Nun waren wir im Urlaub und hatten leider keinen ausreichenden Vorrat an Honig mit dabei. Also ging es los zum
örtlichen Imker und es wurde ein Glas Rapshonig gekauft.
Leider mussten wir am folgenden Tag feststellen, dass dieser Honig leider gar nicht mit dem Ihren vergleichbar ist.
Die cremige Konsistenz und sogar der Geschmack wurden bei weitem nicht erreicht. Unser Kleinster verschmähte den Honig ganz.

Machen Sie weiter so.

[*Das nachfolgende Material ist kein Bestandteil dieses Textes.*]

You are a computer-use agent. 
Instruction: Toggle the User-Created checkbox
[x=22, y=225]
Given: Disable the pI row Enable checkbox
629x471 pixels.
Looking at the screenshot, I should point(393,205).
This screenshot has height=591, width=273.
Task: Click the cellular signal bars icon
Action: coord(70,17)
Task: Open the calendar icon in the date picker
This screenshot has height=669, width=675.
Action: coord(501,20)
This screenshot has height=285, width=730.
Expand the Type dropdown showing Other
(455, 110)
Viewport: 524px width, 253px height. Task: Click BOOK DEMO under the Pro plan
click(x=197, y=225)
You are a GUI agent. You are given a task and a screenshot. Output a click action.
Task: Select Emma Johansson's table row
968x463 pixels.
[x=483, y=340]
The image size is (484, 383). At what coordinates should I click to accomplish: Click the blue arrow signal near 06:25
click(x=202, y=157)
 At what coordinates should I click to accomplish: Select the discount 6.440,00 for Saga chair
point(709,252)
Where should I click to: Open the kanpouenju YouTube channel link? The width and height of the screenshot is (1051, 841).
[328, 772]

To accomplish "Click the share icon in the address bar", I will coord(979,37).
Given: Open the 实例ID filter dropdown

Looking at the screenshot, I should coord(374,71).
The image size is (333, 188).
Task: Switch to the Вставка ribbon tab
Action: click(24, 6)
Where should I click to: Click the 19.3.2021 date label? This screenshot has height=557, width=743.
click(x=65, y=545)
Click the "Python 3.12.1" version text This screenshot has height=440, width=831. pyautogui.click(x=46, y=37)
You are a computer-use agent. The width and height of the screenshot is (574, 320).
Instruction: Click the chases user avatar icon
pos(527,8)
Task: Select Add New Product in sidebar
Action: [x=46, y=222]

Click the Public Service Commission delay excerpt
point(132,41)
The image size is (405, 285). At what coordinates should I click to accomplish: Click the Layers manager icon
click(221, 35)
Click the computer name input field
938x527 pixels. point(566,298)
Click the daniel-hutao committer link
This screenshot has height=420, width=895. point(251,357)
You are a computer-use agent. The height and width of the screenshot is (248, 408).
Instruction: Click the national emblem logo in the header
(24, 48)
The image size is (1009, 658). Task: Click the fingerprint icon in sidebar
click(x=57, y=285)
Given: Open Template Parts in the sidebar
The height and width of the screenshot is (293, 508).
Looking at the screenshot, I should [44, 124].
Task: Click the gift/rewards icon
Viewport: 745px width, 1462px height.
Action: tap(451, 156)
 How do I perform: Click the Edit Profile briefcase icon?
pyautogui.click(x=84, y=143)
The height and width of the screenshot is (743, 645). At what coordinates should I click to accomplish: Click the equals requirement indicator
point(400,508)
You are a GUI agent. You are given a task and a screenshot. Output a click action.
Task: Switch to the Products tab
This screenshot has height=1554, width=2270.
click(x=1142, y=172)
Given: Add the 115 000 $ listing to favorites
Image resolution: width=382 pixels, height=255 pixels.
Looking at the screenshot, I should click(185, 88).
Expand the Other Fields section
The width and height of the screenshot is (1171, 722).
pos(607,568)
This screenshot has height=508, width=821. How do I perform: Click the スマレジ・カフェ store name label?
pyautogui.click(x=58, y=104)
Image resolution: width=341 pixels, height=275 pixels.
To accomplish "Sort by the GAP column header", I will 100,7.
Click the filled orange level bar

Uns hat Ihre Qualität überzeugt.

Zum Schluß hätte ich noch eine Frage:
Warum gibt es einen geschmacklichen Unterschied zwischen der gleichen Honigsorte?

Mit lieben Grüßen

Silke W.“

Gerne beatworten wir hier diese Frage.

Der geschmackliche Unterschied kann durch zwei Sachen entstehen:
– Wenn die Bienen neben Raps noch andere Blüten befliegen
– durch die Verarbeitung und Lagerung durch den Imker. Wir verarbeiten unseren Honig sehr schonend, lagern in dunkel und kühl.
Und in der Regel ist unser Honig innerhalb eines Jahres verkauft.

Die Qualität von Importhonig lässt zu wünschen übrig

Das Deutschland und Mitteleuropa den Anbau von gentechnisch veränderten Pflanzen untersagt wirkt sich immer stärker auch auf die Qualität von Honig aus. Vor allem die Honige aus Süd- und Mittelamerika weisen hier zum Teil deutliche Verunreinigungen mit Pollen von GVOs  auf. Kein Wunder, sind hier bei wichtigen Kulturpflanzen wie Soja, Mais und Raps nahezu nur noch genveränderte Sorten auf den Äckern. In Honig aus Baden- Württemberg zeigten keine Auffälligkeiften, so geht es aus dem Bericht der Prüfer vom Veterinäruntersuchungsamt (CVUA) in Freiburg hervor.

Ein großer Teil des in Deutschland vermarkteten Honiges stammt aus Mitte- und Südamerika. Ich hatte vor einem halben Jahr  die Importmengen von Honige schon einmal aufgeschlüsselt.

Honig der kein Honig ist

Bei einer Untersuchung stellte das Palynology Research Laboratory in den USA fest, dass 75% der in den US verkauften Honiges nicht mehr viel mit dem Produkt aus dem Bienenvolk gemein hat.

Auch in den USA kommt, wie in Deutschland ein ein großer Teil des Honiges aus Argentinien, Mexico und Indien. Hier gelten ganz andere Gesetze, die zum Teil lange nicht an die strengen Deutschen Richtlinien und Vorschriften für Honig herankommen.

Vor allem Honig aus Indien fällt öfters durch Bleibelastungen auf: Die Europäische Gesundheitsbehörde stellte in 2010 und 2011 in 23% von 362 Proben indischen Honiges Blei und min. zwei Arten von Antibiotika fest. Nach Genpollen suchte die baden- württembergische Lebensmittelüberwachung und wurde auch hier bei Auslandshonigen fündig.

Über die, in der Industrie eingesetzte Druckfilterung von Honig hatte ich hier ja bereits geschrieben. Heraus kommt ein pollenfreier Dicksaft. Sollte dieser sich noch Honig nennen dürfen?

Mit dem Bio- Honig von uns hat dieses Produkt nicht mehr viel gemein. Sollten Sie Honig also wegen der ihm nachgesagten positiven Eigenschaften kaufen, sollten Sie dies beim einheimischen Imker tun.